Higher taxes expected to bring in 1.35 bln euros of 1.8 bln shortfall

Higher taxes expected to bring in 1.35 bln euros of 1.8 bln shortfall

Hikes on taxes on a slew of consumer products and services that will be presented to Parliament for ratification in the next few days are expected to bring in 1.35 billion of the 1.8 billion euros shortfall seen in revenues.

According to deal reached by the Greek government and international lenders, the hikes will include raising the top rate of value-added tax from 23 percent to 24 percent on many basic commodities, expected to bring 450 million euros into state coffers. Raises, however, are not expected on public utilities like water and electricity.

Industries will also have to pay more for unleaded gas, natural gas and butane, as taxes are also raised on various imported products such as coffee, as well as on tobacco.

Pay TV will also become more expensive for consumers, as too may Internet or mobile phone services and hotel accommodation.
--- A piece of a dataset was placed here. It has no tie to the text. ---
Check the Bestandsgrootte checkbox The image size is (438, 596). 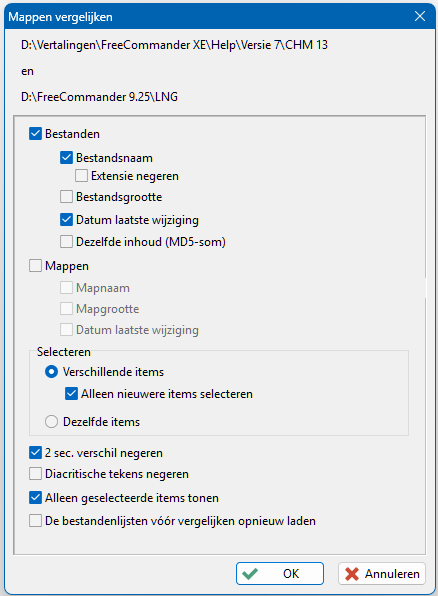(66, 197)
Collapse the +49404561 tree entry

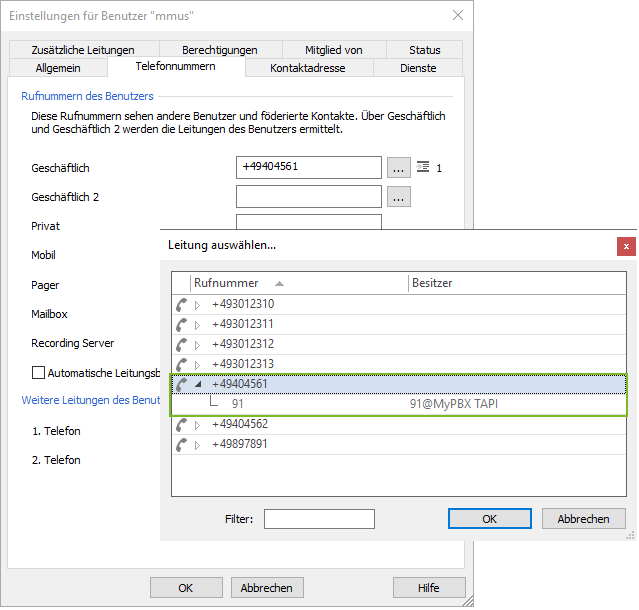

The unified property tax, of ENFIA, is to be revised so as to place a bigger burden on the owners of multiple or large properties, while raises are also expected on the tax on bank checks, vehicle use and car imports.

The new measures are calculated to bring in 900 million euros, in addition to the revenues from the higher VAT rate.

Savings, meanwhile, of around 350 million euros are to be made by preserving the rule of one hiring for every five departures in the civil service and freezing promotions in sectors of the public administration that are in a higher salary bracket.

An additional 100 million euros will be cut from the defense budget to reach the overall target of 1.8 billion euros in revenues and savings the government needs to hit to satisfy creditor demands for a primary surplus of 3.5 percent of gross domestic product in 2018, as outlined in the latest bailout deal.